◆ Work instruction 1 ◆
Reproduce part of the scalp buildup passage word for word. Begin at the words "A combination of" and stop after "clear the buildup.".
◆ Work instruction 2 ◆
Write the next part of the scalp buildup passage, starting after its last sentence.

◆ Text under study ◆
*** Block opens ***
A combination of physical and chemical exfoliation can also work, but take caution to avoid over exfoliation as this too can contribute to flaking.
4. Use a Clarifying Shampoo
Many hair care products are designed to bind to your hair in order to give you the desired results, whether frizz reduction, strand-smoothing, or heat protection. Those same hair care products can also leave a residue on your skin, including your scalp, in turn causing buildup. When this happens, your normal shampoo may not be enough to clear the buildup.
This where using a clarifying shampoo to tackle buildup can be an option. There are many kinds of formulations, with certain ingredients being better for curly or damaged hair. No matter which one you select, use clarifying shampoo on wet hair focusing on the scalp. Make sure you rinse hair with water before adding shampoo for a more effective lather that spreads more evenly with less product and that the water should be warm to help loosen up dirt and debris.
5. Evaluate Your Current Products
Some ingredients are bad build-up culprits. Take silicones for example: Silicones are found in a lot of hair styling products that are designed to treat frizz or protect form heat because they coat the hair. This coating has the potential to build up on the scalp and contribute to the hair looking and feeling dirty.
*** Block closes ***
◆ The data ◆
*** Block opens ***
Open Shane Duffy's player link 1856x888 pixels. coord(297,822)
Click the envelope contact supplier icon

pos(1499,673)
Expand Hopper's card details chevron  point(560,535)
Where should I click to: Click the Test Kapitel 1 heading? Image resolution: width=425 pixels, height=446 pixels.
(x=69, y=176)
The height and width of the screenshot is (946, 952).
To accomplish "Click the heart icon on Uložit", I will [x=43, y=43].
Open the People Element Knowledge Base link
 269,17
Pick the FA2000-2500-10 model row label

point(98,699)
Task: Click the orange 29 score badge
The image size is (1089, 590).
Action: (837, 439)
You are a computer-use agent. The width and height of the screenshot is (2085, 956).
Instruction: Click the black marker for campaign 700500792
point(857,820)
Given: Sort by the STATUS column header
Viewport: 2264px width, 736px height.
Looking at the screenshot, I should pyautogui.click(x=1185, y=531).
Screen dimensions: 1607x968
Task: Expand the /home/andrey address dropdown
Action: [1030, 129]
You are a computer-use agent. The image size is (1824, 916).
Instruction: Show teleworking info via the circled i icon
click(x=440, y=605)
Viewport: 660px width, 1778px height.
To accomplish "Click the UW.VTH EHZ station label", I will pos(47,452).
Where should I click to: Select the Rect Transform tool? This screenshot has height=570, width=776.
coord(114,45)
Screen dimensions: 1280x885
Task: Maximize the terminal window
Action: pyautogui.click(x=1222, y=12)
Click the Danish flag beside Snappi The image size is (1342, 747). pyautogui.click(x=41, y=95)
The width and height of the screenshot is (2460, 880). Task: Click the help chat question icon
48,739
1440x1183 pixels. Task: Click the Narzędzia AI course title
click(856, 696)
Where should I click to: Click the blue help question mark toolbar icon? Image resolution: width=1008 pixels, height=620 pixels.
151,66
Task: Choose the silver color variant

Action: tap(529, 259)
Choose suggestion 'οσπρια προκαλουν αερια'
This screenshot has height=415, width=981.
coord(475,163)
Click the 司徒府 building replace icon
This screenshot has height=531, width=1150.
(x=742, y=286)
*** Block closes ***
◆ Response area 1 ◆
A combination of physical and chemical exfoliation can also work, but take caution to avoid over exfoliation as this too can contribute to flaking.
4. Use a Clarifying Shampoo
Many hair care products are designed to bind to your hair in order to give you the desired results, whether frizz reduction, strand-smoothing, or heat protection. Those same hair care products can also leave a residue on your skin, including your scalp, in turn causing buildup. When this happens, your normal shampoo may not be enough to clear the buildup.

◆ Response area 2 ◆
Another serious culprit? Dry shampoo. A dry shampoo’s core purpose is to soak up oil to 'extend a wash.' In most cases, dry shampoos end up blocking the surface of the skin where your skin cells shed and sebaceous glands secrete oil. The dry shampoo functions as a blockade thereby prohibiting the natural and healthy skin turnover lifecycle. Dry shampoo is okay for occasional use (one to two times per week), but you need to thoroughly cleanse afterwards to ensure it has been fully removed from your scalp.
6. Get a Scalp Treatment
For those who may want to take a more relaxing approach to tackling their scalp buildup, there are plenty of in-office and spa treatments designed to treat this problem. Many spas and salons also offer scalp facials, scrubs, and even steam treatments to combat scalp buildup and leave the hair feeling super clean.
7. Use a Medicated Shampoo
If you have already tried addressing your buildup at home or start experiencing symptoms like burning or itching, it's time to consult a dermatologist to determine the cause. If you have tried washing regularly, using a clarifying shampoo, and minimizing products that can cause build up, and you still experience build up, seeing a dermatologist can help. If you have what feels like 'patches' of buildup, areas of scalp redness, large 'flakes' or significant itching it is best to see a dermatologist to rule out seborrheic dermatitis or another skin condition.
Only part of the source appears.